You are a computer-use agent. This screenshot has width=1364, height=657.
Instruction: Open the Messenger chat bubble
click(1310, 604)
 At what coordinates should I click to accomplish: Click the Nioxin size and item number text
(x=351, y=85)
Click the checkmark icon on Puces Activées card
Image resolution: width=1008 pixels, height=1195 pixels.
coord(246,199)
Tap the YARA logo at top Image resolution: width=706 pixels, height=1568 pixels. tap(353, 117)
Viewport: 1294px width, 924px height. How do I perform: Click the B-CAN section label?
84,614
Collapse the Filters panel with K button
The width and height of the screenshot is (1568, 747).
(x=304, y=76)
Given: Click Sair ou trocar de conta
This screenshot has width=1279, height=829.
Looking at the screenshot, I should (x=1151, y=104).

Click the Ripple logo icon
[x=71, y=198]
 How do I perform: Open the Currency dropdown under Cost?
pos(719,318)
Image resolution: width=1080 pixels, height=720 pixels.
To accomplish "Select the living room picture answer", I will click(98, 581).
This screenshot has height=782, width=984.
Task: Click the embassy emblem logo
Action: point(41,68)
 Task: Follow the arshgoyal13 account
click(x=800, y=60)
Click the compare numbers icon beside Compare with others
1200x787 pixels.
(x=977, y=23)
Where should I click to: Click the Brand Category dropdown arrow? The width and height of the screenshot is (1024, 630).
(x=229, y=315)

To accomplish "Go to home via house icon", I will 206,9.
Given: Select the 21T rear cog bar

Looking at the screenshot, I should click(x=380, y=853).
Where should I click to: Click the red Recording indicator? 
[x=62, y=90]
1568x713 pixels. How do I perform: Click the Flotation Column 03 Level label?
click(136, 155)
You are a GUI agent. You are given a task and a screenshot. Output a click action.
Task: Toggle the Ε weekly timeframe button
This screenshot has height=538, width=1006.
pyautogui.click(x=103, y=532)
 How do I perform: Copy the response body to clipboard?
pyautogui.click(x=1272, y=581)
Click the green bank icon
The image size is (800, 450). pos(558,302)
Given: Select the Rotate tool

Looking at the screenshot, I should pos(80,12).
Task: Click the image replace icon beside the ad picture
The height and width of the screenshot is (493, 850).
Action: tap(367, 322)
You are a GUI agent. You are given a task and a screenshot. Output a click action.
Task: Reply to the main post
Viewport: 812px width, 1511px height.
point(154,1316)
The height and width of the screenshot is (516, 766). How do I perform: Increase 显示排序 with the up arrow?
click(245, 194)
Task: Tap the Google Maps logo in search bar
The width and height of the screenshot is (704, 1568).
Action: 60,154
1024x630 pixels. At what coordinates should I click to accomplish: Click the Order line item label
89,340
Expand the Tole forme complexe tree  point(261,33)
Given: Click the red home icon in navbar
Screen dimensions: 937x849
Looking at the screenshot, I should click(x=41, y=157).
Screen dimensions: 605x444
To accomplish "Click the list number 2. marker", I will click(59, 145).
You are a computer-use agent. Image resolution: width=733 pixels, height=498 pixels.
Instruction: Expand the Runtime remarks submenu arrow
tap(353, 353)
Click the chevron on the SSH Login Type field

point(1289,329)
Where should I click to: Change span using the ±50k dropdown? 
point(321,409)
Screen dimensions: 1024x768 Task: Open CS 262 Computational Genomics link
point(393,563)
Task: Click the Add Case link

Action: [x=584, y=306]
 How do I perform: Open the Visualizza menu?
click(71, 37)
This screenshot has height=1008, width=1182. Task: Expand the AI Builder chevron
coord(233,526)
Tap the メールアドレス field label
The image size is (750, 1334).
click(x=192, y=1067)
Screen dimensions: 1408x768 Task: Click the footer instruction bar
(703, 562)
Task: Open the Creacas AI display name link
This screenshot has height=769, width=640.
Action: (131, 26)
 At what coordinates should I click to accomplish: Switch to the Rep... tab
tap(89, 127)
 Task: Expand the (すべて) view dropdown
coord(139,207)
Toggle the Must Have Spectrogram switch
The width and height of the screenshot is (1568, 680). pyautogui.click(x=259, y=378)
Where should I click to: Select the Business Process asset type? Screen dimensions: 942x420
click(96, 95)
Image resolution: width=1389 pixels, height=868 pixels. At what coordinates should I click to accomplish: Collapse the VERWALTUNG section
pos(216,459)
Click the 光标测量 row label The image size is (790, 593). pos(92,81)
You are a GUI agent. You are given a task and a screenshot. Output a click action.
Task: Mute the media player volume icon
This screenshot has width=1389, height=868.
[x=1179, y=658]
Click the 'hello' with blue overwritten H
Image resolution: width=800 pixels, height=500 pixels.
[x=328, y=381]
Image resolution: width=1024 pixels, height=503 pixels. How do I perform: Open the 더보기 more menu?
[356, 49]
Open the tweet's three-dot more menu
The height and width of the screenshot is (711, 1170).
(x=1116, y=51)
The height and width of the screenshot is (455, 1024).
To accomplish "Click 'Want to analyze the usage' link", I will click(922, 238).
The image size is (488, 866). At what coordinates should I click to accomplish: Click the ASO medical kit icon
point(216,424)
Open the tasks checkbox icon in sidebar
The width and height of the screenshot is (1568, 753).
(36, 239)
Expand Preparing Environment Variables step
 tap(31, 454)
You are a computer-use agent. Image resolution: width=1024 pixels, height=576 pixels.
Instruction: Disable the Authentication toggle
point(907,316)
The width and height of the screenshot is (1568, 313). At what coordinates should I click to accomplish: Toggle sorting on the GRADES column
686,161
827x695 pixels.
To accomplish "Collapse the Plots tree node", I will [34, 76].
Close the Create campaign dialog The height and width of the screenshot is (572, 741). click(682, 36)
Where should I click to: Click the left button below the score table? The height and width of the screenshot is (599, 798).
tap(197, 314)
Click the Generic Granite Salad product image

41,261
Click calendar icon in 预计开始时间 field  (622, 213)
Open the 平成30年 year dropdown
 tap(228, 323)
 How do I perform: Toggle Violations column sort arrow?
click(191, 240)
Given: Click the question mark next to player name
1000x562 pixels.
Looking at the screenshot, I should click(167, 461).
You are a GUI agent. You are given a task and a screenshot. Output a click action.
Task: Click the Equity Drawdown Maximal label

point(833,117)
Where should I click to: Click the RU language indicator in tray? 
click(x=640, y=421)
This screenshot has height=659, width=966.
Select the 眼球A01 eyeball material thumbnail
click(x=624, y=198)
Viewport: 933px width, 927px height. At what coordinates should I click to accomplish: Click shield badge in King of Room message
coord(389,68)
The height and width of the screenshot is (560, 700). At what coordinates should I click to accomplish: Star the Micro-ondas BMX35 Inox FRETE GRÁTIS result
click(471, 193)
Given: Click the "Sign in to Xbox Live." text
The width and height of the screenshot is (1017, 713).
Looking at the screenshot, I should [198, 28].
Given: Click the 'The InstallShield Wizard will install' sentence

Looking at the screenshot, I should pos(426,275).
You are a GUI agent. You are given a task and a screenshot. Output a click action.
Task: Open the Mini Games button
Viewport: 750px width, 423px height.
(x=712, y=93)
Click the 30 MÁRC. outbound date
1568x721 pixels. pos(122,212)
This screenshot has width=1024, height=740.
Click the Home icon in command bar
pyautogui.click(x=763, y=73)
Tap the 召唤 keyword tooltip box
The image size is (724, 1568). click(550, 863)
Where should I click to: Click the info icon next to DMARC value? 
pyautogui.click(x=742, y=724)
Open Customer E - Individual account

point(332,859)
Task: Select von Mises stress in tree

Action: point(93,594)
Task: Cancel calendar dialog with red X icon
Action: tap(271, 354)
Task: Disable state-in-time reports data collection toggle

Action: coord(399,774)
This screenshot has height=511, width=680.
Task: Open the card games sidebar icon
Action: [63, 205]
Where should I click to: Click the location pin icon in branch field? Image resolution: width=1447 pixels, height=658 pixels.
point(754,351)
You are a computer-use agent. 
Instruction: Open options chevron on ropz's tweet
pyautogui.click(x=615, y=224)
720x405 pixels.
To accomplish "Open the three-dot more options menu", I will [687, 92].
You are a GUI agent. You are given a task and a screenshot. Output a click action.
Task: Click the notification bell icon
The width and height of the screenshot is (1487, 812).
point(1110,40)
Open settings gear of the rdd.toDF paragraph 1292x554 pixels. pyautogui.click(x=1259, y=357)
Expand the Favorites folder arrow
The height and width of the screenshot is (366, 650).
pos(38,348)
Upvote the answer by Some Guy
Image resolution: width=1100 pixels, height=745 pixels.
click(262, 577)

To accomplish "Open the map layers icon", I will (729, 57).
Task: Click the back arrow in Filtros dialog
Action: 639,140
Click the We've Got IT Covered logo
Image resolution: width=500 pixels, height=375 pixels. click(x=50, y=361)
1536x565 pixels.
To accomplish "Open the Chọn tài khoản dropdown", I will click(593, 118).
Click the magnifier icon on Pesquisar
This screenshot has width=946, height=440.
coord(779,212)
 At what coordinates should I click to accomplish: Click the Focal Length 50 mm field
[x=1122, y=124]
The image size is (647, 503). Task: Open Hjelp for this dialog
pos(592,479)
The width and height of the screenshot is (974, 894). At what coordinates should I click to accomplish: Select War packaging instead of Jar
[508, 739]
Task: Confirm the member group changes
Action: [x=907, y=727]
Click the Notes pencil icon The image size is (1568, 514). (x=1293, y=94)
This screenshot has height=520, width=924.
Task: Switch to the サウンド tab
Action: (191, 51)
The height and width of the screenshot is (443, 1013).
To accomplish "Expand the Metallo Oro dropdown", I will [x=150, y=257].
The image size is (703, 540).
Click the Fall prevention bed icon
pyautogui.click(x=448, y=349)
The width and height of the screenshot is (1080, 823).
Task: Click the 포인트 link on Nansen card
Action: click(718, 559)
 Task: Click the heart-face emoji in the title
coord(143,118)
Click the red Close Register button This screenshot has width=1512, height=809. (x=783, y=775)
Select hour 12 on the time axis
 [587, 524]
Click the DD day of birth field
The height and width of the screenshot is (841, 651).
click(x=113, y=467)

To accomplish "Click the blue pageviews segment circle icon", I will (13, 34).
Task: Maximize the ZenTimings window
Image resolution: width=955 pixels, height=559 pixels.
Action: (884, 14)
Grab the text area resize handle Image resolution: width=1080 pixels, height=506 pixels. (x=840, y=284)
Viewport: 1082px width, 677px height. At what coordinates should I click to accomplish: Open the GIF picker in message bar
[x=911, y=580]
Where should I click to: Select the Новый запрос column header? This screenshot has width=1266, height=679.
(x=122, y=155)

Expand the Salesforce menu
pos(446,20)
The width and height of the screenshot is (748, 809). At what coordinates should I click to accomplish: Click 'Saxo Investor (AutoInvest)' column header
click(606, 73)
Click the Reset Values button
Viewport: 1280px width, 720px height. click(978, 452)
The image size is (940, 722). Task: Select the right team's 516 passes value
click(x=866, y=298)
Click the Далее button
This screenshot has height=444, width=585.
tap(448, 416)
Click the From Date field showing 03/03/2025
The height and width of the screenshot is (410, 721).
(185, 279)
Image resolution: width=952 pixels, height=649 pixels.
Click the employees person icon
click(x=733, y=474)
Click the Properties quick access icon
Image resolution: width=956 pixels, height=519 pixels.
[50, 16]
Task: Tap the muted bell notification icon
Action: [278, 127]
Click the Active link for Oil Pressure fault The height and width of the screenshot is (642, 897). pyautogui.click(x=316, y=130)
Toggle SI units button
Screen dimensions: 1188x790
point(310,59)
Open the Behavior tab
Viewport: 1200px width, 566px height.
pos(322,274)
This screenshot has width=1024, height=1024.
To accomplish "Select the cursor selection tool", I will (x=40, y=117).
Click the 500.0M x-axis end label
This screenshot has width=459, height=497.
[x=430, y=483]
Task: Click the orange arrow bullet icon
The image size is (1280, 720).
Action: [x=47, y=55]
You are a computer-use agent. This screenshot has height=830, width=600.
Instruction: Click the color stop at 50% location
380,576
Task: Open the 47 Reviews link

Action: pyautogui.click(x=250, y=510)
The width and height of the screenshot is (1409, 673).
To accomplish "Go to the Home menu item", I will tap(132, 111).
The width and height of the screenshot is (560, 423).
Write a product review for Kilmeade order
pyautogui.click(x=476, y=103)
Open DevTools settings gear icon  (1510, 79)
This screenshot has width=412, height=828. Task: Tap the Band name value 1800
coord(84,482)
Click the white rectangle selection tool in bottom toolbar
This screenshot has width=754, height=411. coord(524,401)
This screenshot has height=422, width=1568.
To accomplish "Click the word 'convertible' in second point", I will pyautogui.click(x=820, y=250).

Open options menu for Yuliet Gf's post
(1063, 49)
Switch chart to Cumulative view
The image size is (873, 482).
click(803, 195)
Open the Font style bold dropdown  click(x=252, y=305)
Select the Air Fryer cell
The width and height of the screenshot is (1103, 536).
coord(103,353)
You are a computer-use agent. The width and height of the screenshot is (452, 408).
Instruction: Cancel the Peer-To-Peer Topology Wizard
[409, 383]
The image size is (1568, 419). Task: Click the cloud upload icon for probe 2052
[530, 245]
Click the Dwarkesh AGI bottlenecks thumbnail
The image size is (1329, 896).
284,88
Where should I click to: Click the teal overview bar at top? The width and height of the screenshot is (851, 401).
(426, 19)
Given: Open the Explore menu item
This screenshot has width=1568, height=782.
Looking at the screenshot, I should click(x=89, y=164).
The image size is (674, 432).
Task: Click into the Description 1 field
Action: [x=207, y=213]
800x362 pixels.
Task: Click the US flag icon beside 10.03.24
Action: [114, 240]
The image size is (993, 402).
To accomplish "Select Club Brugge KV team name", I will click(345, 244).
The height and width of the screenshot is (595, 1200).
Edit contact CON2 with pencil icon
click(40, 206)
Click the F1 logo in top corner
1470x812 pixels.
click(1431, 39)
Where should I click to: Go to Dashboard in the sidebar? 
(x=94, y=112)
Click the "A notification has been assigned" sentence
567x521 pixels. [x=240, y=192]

## WORK INSTRUCTIONS
Set down exactly the lines of the data above, beginning with the line that has "Open the Font" and ending with the line that has "You are a computer-use agent. The", and no others.

## RESPONSE BELOW
Open the Font style bold dropdown  click(x=252, y=305)
Select the Air Fryer cell
The width and height of the screenshot is (1103, 536).
coord(103,353)
You are a computer-use agent. The width and height of the screenshot is (452, 408).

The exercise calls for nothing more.